NuCaptcha is a video-based CAPTCHA implementation that uses animation techniques in order to make it harder for spam bots to decipher the characters. Its creators claim that NuCaptcha has the highest usability and security levels of any CAPTCHA on the market.
However, according to Stanford University researcher Elie Bursztein, that's not exactly true. Bursztein has worked with other researchers to evaluate the security of NuCaptcha since October 2010 and has devised a method that defeats it with a success rate of over 90 percent.
"The most difficult part of this research turned out not to be breaking NuCaptcha, which I've known how to do since December 2010, but rather to come up with the right abstraction to explain why video captchas might offer better security than image captchas and to synthesize where the extra security comes from," Bursztein said in a blog post detailing the NuCaptcha attack techniques he devised.
Bursztein and his colleagues have already developed a tool called Decaptcha which uses specialized algorithms to defeat image-based CAPTCHA implementations. "Compared to breaking image-based captchas, attacking video captchas is both harder and easier," Bursztein said.
The hard part lies with isolating the moving object that represents the actual CAPTCHA string.
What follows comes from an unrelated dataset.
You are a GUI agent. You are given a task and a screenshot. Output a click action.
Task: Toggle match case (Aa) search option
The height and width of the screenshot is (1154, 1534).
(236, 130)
This requires motion tracking and flow analysis algorithms that evaluate every object based on their properties and appearance in different frames.
NuCaptcha attempts to make this type of attack harder by including backgrounds and additional characters that are not part of the actual verification string. For example, the standard version of NuCaptcha displays moving text that reads "Type the code:" followed by four random letters.
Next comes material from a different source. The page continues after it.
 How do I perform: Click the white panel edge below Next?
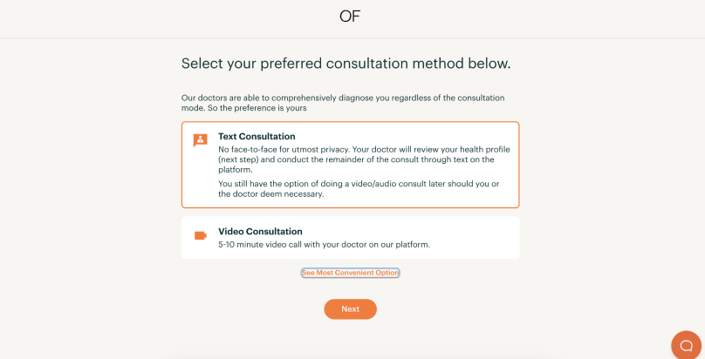click(x=350, y=356)
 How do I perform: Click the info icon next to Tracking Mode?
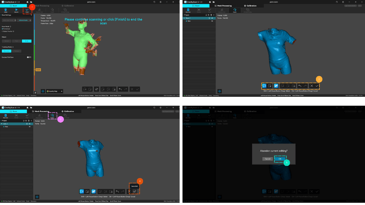13,47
Isolating the four letters as the object of interest is technically the most complicated step in Bursztein's attack, but it isn't extremely difficult to achieve for NuCaptcha's current implementation.
The other steps are pretty much the same as for image-based CAPTCHA attacks. In fact, some of them, like segmenting the CAPTCHA string into individual letters, are easier to perform for video CAPTCHAs, because there are more frames to analyze and learn from.
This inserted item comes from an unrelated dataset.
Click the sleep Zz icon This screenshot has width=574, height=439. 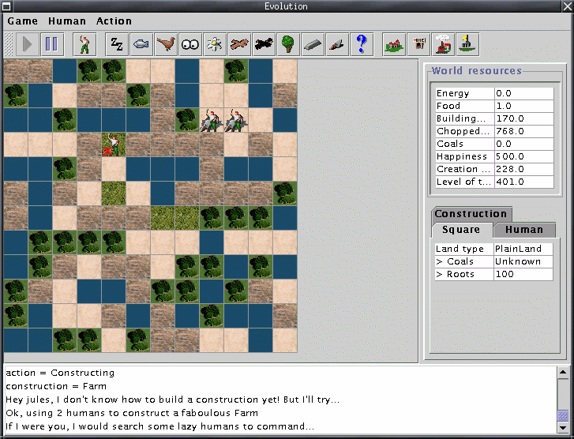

Bursztein's research didn't focus only on defeating NuCaptcha, but also on identifying the best methods of improving video CAPTCHA security in general.
Animating the individual CAPTCHA letters, as well as adding confusing backgrounds can be easily defeated, the researcher said. "On the other hand, it seems possible to make the isolation of the correct moving object very difficult."
Bursztein refers to this as "tracking resistance" and it involves adding decoy objects that have the same properties as the actual CAPTCHA string in order to confuse the tracking algorithm.
"When successfully implemented, tracking resistance makes video captcha secure against vision/machine learning attacks and more secure than standard text-based captchas," Bursztein said.
The NuCaptcha creators were notified about Bursztein's findings in November 2011. According to the researcher, the company said that its systems serve video CAPTCHA tests of different complexity based on the risk associated with every user.
This means that requests coming from IP addresses that are, for example, associated with botnet activity, would result in more complex CAPTCHAs than those originating from average users.
These high-risk CAPTCHA tests differ in font face, size, thickness and warp levels from those analyzed by Bursztein, the company said.
"While we believe we got the version that a standard attacker might get (which is already harder than the version displayed on site), we have not evaluated the hard version referenced in their response," Bursztein said. However, the researcher doesn't believe that heavier distortions or more crowded letters represent an efficient defense.
The company is also preparing a fix that relies on distorting the shape of the individual CAPTCHA characters as they rotate in order to make it harder for the optical flow analysis algorithm to identify them. "I won't be able to characterize the effectiveness of this technique until they roll out their changes and I can test it," Bursztein said.